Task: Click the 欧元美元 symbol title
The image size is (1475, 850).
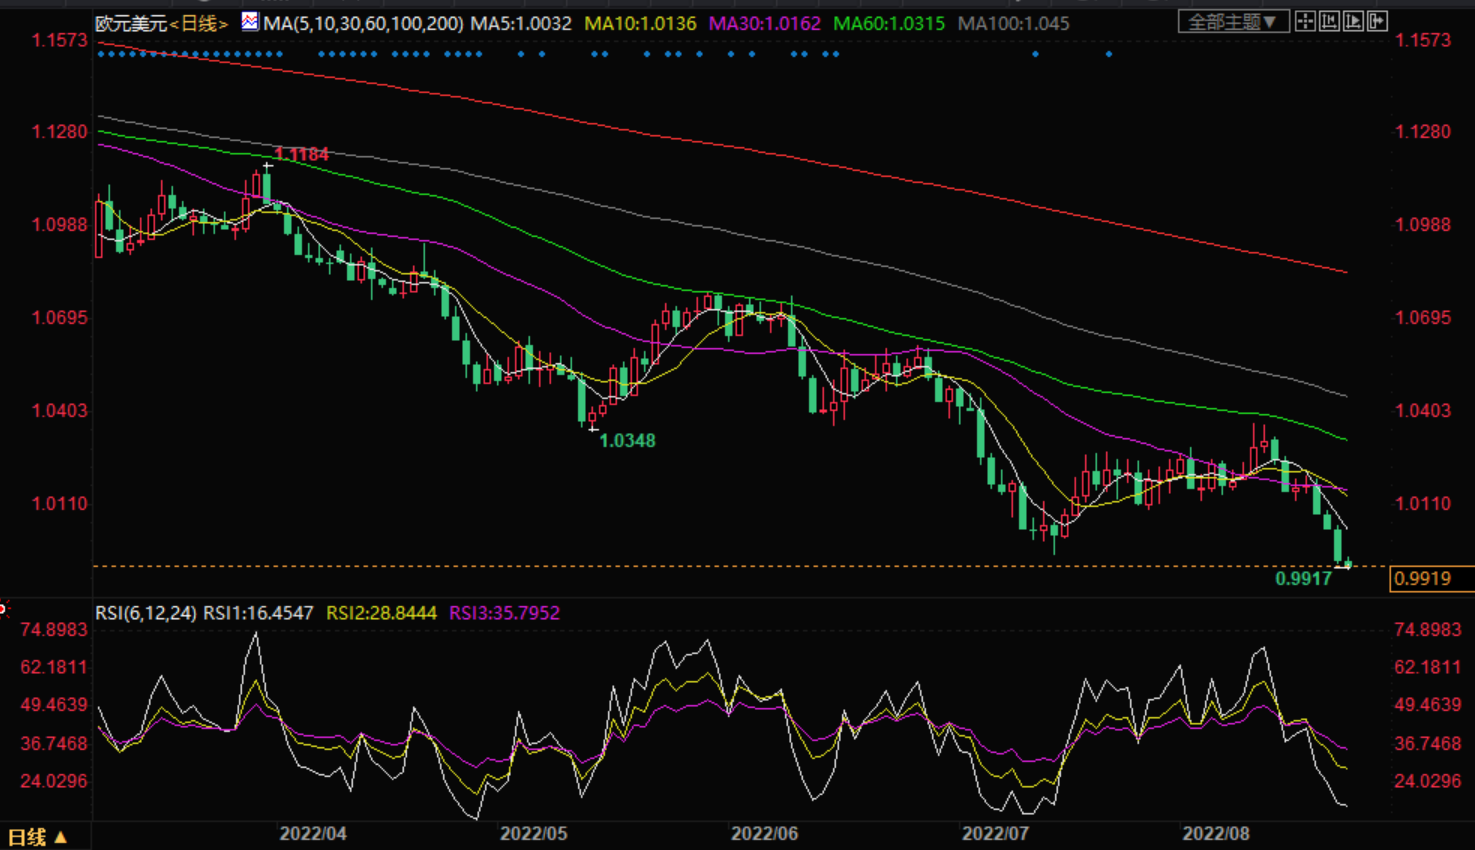Action: click(x=130, y=23)
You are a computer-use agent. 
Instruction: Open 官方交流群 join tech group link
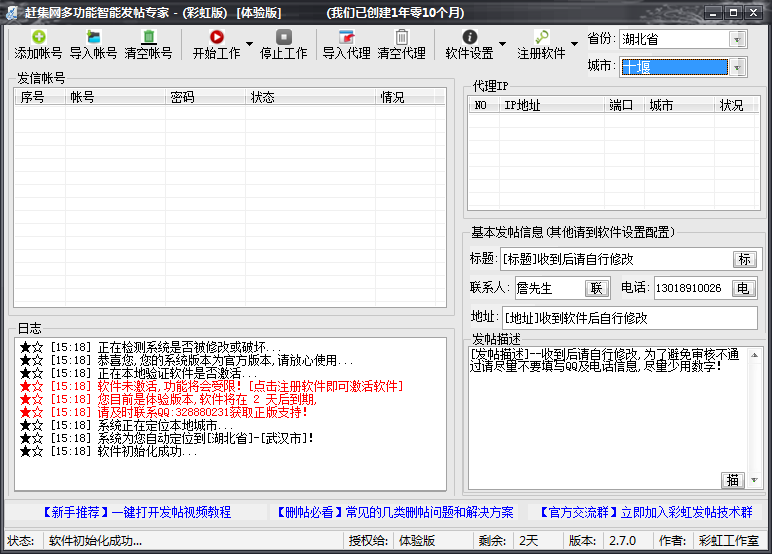pyautogui.click(x=644, y=512)

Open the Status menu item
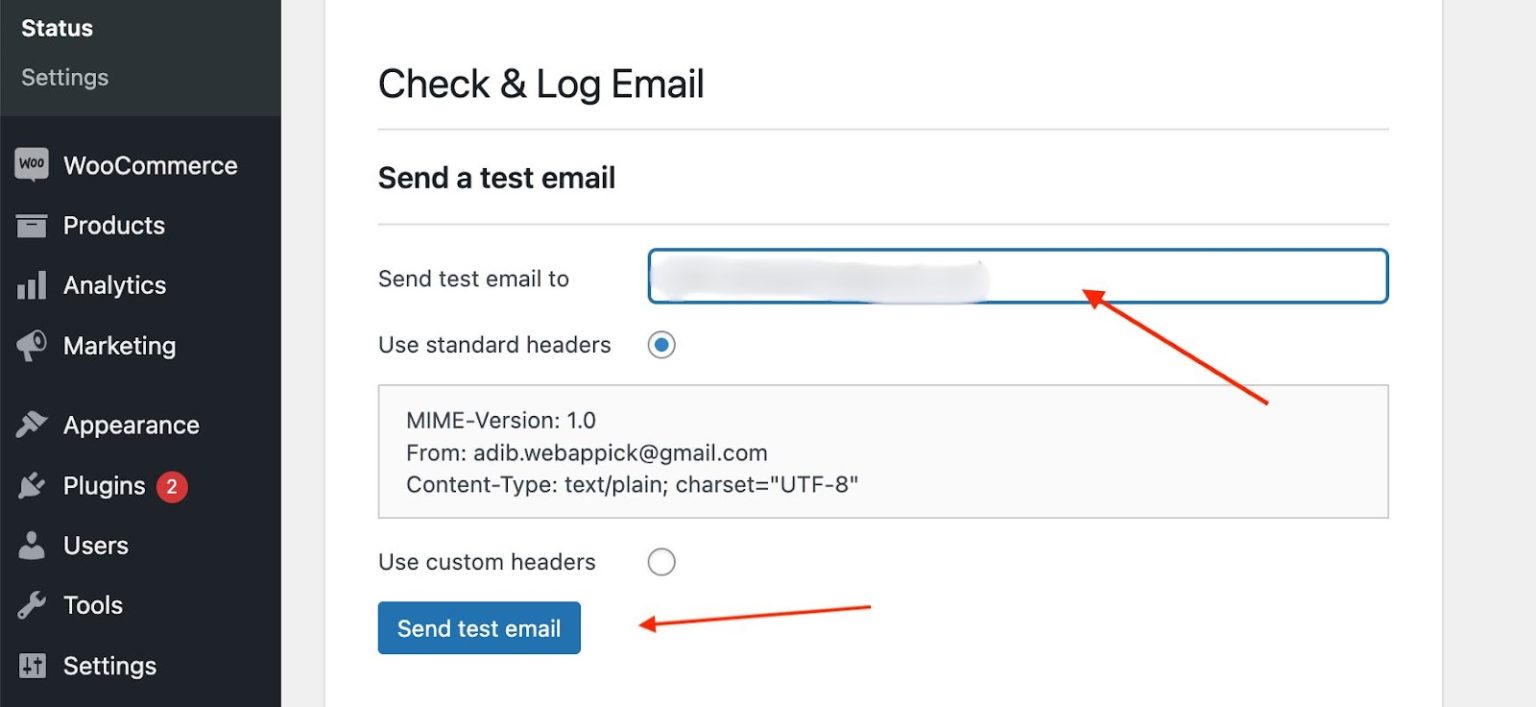pos(56,27)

********************

Directive -
Add 12 to every coordinate in the answers and write out all of the material above again, requests included. Leave the pictures out.

Written response -
Task: Click the 欧元美元 symbol title
The image size is (1475, 850).
Action: click(x=142, y=35)
You are a computer-use agent. 
Instruction: Open 官方交流群 join tech group link
pyautogui.click(x=656, y=524)

Open the Status menu item
pos(68,39)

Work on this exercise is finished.